Derpartment of Education, UT Southwestern Medical School, Dallas, Texas.
Melanoma Res. 2024 Oct 1;34(5):419-428. doi: 10.1097/CMR.0000000000000968. Epub 2024 Mar 29.
The incidence and prevalence of melanoma are increasing globally, presenting a significant public health concern. The main genetic drivers of melanoma include BRAF, NRAS, KIT and triple wild-type (TWT) mutations. Little is known about the effects of these mutations on outcomes in terms of demographics and patient characteristics. We examined differences in melanoma mortality risk and mutation count across mutation type and patient disease profile. We extrapolated primary melanoma patient data from 14 studies via the cBioportal database. Patients were divided into demographic groups and classified according to BRAF, NRAS, KIT and TWT mutation status. Analyses included two-sample Student t -test and two-way analysis of variance tests analysis with Tukey's post hoc test. Survival outcomes were compared via Kaplan-Meier curve and Cox regression. NRAS-mutated patients exhibited decreased overall survival compared to BRAF-mutated patients. Male patients had higher mutation counts across all gene groups than females, with the fewest TWT mutations in comparison to BRAF, NRAS and KIT mutations. Males also exhibited increased mortality risk for NRAS, KIT and TWT mutations compared to BRAF mutations. An unknown primary melanoma was associated with increased mortality risk across all gene groups. NRAS-mutated acral melanoma patients had an increased mortality risk compared to NRAS-mutated cutaneous melanoma patients. Older patients had a higher mortality risk than younger patients. Patients with heavier versus lower weights had lower mortality risk, which was more pronounced for BRAF-mutated patients.
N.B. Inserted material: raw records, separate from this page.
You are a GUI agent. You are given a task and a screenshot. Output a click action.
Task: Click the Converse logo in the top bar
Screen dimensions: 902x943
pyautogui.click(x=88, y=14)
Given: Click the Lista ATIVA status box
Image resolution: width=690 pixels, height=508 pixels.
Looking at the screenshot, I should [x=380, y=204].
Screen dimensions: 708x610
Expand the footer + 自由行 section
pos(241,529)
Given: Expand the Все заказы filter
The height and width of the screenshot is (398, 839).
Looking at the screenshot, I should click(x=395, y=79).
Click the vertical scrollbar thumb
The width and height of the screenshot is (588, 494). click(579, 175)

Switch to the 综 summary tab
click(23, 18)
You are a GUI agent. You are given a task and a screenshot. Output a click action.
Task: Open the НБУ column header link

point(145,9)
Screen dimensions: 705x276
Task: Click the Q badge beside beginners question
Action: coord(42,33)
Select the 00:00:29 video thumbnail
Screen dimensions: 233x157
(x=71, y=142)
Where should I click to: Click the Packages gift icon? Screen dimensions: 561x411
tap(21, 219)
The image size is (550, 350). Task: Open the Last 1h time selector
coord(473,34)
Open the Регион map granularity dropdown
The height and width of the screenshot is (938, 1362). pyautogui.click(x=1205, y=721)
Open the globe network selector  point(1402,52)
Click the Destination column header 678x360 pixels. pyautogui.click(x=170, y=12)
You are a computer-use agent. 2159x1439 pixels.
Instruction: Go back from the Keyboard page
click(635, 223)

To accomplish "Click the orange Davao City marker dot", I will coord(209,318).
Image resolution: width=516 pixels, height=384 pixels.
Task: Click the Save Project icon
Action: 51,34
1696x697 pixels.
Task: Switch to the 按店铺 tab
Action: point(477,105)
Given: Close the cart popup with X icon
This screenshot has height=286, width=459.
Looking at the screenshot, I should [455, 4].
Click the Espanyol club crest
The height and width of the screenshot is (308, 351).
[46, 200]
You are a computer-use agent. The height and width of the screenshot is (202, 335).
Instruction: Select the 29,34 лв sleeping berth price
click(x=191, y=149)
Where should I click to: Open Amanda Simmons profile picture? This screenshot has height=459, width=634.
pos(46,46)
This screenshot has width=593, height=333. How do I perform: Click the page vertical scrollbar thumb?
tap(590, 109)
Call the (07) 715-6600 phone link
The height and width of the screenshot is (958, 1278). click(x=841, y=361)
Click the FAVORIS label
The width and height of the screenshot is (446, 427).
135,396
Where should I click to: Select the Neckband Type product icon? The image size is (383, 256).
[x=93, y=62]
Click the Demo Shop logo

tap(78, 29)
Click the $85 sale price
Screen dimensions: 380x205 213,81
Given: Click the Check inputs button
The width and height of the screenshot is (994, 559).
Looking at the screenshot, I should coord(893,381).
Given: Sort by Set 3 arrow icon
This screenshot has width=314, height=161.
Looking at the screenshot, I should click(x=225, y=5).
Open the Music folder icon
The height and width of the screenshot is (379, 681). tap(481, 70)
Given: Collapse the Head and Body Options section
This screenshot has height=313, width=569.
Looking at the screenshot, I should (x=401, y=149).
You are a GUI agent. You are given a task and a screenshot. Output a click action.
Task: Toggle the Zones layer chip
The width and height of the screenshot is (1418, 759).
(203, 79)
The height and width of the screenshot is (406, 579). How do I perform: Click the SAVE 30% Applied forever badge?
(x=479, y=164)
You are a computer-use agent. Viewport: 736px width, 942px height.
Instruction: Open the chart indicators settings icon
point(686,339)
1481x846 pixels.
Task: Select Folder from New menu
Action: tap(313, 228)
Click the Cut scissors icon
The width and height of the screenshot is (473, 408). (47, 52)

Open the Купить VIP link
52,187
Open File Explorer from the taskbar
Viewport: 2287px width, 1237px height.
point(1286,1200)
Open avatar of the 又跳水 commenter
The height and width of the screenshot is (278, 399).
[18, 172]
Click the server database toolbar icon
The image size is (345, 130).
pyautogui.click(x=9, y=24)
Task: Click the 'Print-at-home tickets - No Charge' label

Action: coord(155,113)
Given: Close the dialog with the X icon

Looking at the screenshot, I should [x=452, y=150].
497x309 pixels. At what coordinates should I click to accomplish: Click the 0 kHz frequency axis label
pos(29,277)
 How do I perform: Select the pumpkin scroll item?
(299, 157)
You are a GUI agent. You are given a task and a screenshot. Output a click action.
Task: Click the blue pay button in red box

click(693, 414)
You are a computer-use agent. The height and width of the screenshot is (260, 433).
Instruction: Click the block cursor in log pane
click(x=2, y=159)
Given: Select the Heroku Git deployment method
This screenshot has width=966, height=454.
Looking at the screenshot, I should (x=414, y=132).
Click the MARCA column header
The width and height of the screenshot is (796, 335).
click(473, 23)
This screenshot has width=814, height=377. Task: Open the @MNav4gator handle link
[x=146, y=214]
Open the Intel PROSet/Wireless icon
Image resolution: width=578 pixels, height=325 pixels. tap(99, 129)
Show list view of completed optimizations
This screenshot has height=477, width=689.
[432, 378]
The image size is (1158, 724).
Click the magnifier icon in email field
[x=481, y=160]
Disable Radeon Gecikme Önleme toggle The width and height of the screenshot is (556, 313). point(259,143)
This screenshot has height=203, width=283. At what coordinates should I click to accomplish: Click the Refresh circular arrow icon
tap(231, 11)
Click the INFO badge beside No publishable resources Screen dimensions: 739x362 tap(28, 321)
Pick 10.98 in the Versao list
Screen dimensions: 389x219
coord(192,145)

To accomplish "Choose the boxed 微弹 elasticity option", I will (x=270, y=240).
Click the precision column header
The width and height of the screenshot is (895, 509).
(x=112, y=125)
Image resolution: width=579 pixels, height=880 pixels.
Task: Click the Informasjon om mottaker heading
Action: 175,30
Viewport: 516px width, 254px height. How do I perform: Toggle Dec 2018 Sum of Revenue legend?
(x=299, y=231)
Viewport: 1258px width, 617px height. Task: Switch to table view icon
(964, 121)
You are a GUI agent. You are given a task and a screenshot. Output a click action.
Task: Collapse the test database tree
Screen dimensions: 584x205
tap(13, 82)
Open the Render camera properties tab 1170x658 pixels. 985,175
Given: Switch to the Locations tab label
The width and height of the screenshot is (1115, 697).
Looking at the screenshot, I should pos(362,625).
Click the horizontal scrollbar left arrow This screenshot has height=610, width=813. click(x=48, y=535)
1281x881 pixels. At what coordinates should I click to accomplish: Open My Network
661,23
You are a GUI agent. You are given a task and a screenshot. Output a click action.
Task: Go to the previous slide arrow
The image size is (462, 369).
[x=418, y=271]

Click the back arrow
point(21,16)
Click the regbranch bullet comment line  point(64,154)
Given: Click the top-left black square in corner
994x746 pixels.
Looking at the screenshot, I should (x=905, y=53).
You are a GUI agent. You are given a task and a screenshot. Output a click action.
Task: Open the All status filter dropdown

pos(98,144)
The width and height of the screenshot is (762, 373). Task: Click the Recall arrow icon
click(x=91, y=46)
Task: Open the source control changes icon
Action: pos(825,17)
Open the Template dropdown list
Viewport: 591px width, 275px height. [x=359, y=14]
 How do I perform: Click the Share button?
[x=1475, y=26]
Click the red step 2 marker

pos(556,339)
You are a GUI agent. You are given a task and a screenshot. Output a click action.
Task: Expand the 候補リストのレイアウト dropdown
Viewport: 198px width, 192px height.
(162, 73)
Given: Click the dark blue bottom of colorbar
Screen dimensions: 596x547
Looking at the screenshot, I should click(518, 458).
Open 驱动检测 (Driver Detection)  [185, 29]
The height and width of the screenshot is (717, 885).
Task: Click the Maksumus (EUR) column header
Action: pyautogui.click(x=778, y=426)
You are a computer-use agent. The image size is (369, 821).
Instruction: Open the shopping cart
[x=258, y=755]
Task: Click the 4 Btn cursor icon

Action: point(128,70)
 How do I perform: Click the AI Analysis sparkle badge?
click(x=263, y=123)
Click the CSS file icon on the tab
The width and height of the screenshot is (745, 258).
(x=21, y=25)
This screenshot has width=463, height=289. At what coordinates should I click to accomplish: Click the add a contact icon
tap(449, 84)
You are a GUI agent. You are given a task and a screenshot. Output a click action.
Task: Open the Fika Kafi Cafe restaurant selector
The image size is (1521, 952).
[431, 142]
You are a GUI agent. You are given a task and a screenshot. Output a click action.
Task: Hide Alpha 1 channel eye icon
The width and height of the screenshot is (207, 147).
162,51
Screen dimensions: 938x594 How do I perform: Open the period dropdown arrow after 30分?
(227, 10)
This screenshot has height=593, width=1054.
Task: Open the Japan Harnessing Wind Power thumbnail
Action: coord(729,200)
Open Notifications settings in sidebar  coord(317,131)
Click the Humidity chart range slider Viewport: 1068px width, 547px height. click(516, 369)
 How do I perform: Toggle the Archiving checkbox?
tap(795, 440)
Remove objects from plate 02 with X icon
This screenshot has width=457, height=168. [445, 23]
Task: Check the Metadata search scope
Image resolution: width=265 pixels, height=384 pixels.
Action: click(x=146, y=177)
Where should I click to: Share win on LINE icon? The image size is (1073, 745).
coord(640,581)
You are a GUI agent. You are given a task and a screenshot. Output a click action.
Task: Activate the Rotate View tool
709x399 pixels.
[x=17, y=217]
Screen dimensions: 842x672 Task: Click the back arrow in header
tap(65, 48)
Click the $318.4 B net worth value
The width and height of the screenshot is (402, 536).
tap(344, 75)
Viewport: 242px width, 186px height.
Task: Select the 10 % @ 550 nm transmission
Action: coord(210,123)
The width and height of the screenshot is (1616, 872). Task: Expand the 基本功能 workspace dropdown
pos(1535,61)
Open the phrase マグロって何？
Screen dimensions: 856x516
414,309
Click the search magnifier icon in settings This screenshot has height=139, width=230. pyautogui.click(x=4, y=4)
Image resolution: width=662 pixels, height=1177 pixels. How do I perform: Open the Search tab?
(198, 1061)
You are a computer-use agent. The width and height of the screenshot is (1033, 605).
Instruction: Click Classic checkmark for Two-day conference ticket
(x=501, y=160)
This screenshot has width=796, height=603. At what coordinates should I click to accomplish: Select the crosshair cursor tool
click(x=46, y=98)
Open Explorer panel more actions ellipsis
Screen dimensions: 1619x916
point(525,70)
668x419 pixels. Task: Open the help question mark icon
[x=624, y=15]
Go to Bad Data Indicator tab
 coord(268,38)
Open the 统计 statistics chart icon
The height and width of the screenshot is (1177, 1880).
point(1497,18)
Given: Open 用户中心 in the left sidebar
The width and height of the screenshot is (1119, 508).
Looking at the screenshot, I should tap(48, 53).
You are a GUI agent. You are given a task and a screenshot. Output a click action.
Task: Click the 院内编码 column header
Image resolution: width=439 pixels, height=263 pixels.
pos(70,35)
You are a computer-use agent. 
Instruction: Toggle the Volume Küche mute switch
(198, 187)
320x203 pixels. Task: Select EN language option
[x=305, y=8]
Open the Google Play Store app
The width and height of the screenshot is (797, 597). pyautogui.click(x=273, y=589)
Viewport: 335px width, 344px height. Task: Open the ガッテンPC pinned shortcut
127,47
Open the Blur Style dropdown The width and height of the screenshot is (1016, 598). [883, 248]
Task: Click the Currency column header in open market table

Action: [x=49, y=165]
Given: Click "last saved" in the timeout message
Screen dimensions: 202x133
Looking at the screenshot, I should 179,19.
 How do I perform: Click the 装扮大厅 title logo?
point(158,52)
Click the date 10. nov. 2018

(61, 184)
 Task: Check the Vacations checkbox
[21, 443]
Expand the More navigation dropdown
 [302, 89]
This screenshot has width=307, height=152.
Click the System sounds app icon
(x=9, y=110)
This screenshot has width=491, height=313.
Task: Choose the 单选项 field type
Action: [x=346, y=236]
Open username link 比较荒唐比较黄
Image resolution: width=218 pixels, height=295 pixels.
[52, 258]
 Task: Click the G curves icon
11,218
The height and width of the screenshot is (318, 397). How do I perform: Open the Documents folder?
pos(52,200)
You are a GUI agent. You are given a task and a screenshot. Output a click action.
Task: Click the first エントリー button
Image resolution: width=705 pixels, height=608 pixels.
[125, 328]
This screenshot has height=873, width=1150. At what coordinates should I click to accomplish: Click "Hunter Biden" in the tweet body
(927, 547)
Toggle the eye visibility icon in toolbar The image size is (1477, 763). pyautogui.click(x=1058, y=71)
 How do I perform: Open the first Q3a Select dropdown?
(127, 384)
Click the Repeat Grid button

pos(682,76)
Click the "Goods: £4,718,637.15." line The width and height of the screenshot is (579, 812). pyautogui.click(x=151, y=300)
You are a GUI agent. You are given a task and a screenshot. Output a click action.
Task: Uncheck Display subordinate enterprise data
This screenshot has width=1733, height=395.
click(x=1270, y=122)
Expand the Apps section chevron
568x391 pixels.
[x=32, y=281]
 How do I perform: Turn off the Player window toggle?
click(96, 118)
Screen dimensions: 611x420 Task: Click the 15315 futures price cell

These relationships highlight the importance of demographic and pathologic relationships to aid in risk assessment and personalize treatment plans.
黑色素瘤的发病率和患病率在全球范围内呈上升趋势,这是一个重大的公共卫生问题。黑色素瘤的主要遗传驱动因素包括 BRAF、NRAS、KIT 和三野生型(TWT)突变。关于这些突变对人口统计学和患者特征方面的结果的影响,我们知之甚少。我们研究了突变类型和患者疾病特征对黑色素瘤死亡率风险和突变计数的影响。我们通过 cBioportal 数据库从 14 项研究中推断出原发性黑色素瘤患者数据。患者被分为人口统计学组,并根据 BRAF、NRAS、KIT 和 TWT 突变状态进行分类。分析包括双样本 t 检验和双向方差分析,以及 Tukey 事后检验。通过 Kaplan-Meier 曲线和 Cox 回归比较生存结果。与 BRAF 突变患者相比,NRAS 突变患者的总体生存率降低。与女性相比,所有基因组的男性患者的突变计数都更高,与 BRAF、NRAS 和 KIT 突变相比,TWT 突变最少。与 BRAF 突变相比,男性的 NRAS、KIT 和 TWT 突变的死亡率风险更高。未知原发性黑色素瘤与所有基因组的死亡率风险增加有关。与肢端黑色素瘤患者相比,NRAS 突变的皮肤黑色素瘤患者的死亡率风险增加。年龄较大的患者比年轻患者的死亡率风险更高。与体重较轻的患者相比,体重较重的患者的死亡率风险更高,这在 BRAF 突变患者中更为明显。这些关系强调了人口统计学和病理关系的重要性,以帮助进行风险评估和制定个性化治疗计划。